Saturday, May 6, 2000

Sheila Copps, the Heritage Minister, is talking to me on the phone from her car somewhere in southern Ontario. "I do use natural echinacea," she says. "I've also tried zinc when I start to come down with a cold." She hasn't tried evening primrose oil yet.

I have. It's very beneficial for women of a certain age, if you get my drift. My doctor, who is Finnish, believes in garlic pills. My dear friend Wanda is a big fan of yam cream and reiki, and another friend swears by St. John's wort and acupuncture.

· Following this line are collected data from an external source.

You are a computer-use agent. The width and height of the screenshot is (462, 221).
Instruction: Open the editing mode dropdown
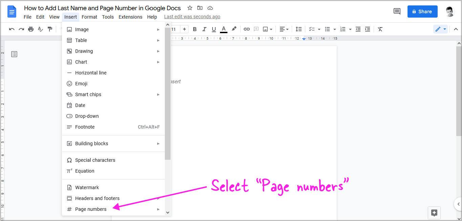440,29
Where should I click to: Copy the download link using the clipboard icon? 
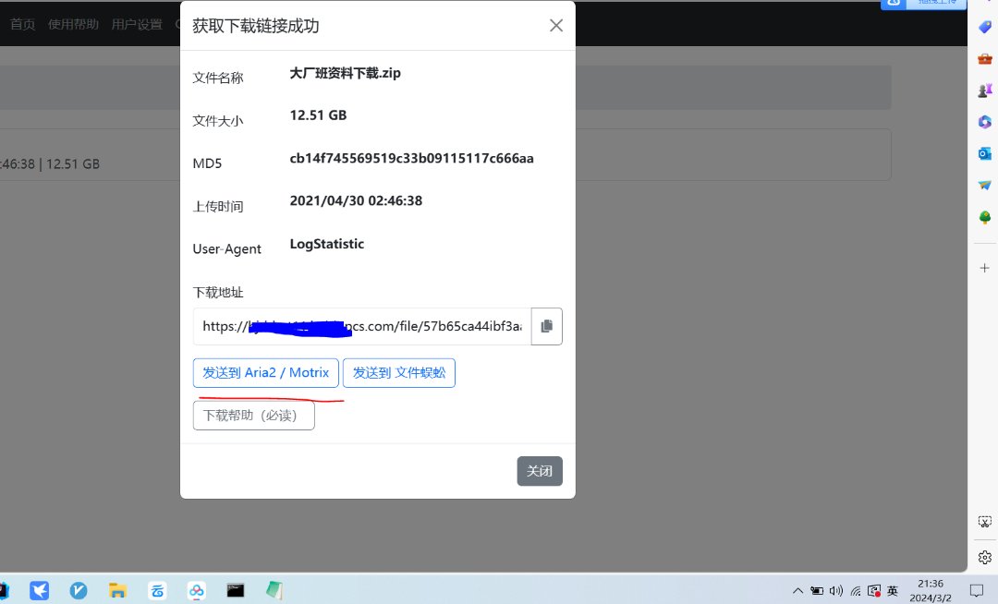coord(546,326)
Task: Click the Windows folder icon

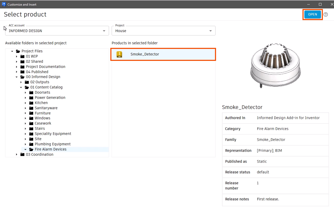Action: 31,118
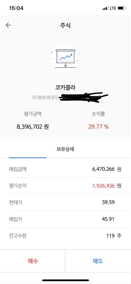Tap the 8,396,702 원 valuation amount
Viewport: 131px width, 284px height.
(x=33, y=127)
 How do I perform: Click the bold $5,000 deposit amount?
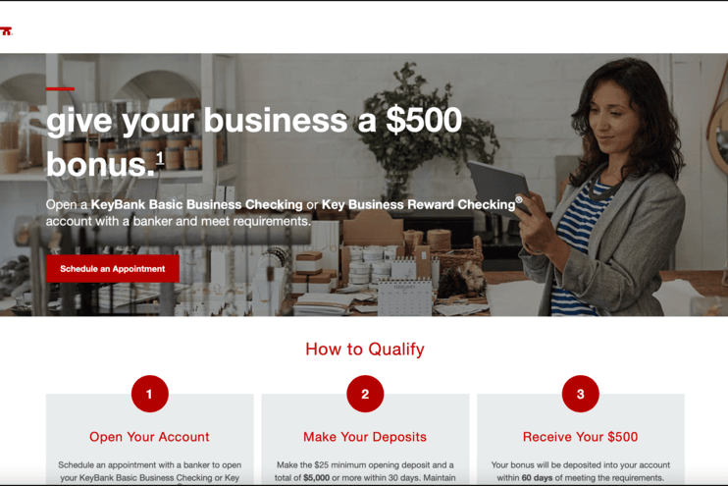[316, 477]
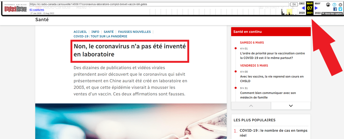Open the Wayback user account icon
Screen dimensions: 344x139
tap(328, 5)
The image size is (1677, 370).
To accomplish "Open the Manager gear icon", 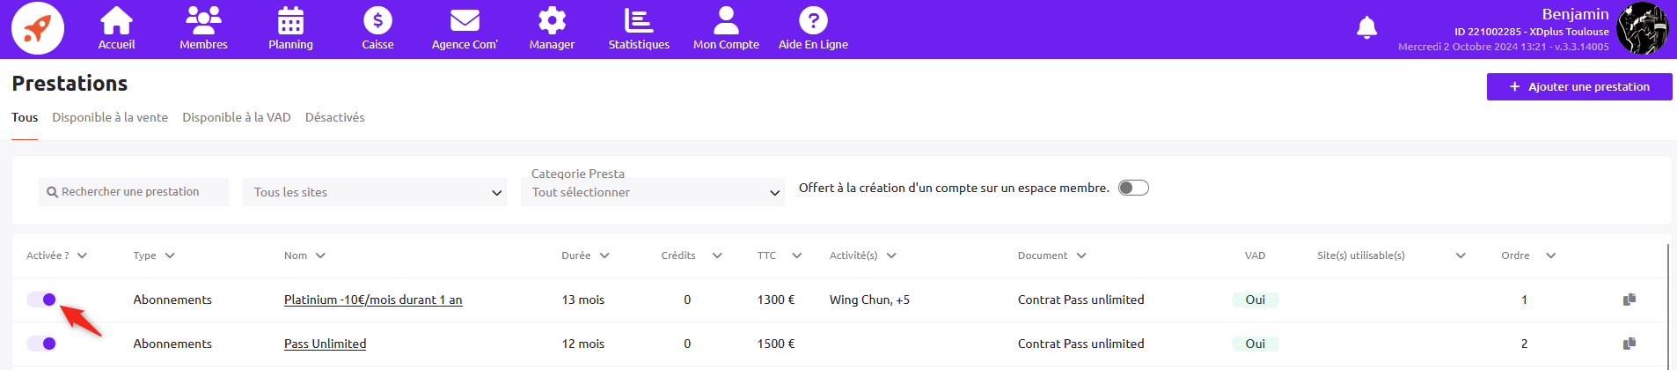I will pos(552,21).
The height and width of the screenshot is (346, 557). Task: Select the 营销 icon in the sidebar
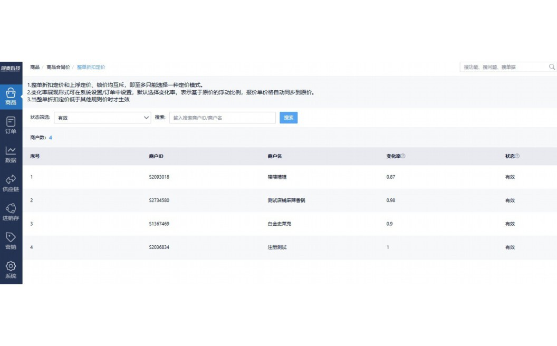pos(11,239)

The world has embraced alternative medicine, and so has Ms. Copps. She aims to build the world's leading centre of alternative, homeopathic, and natural healing, right in her home base of Hamilton. It will be called the Institute of Comprehensive Medicine. At a cost of only $100-million in tax dollars, it promises to be the best health-care investment of the century. Hey! If we don't get sick in the first place, think how much money we'll save!

"It's important," she says, "that we look at the concept of wellness."

Ms. Copps's vision, unveiled this week, has not got quite the press attention it deserves. And that's too bad, because it's grand. The naturopaths and homeopaths will take over the old Hamilton courthouse. The Royal Botanical Gardens, Hamilton's pride and joy, will build a vast dome downtown and fill it with traditional roots and herbs. "They'll be growing St. John's wort and valerium," says Ms. Copps, "and aboriginal botanicals." The nearby Six Nations reserve will contribute insight into its ancient healing methods. All will be blessed by the distinguished imprimatur of McMaster University. And in less time than it takes for a good colonic irrigation, Hamilton will be the holistic capital of the universe.

There's an acute doctor shortage in Hamilton right now. The hospitals are running huge deficits. They're stacking sick people in the corridors. But all that will soon be but a bad dream. Once those acupuncturists and native healers get to town, wellness will prevail.

Ms. Copps has been brainstorming this scheme for the past 16 months with her old friend, Toronto MP Dennis Mills. It all started because they were determined to find some way to gas up Hamilton's desolate downtown. I asked Ms. Copps how they hit upon alternative healing. "It was Dennis's idea," she said.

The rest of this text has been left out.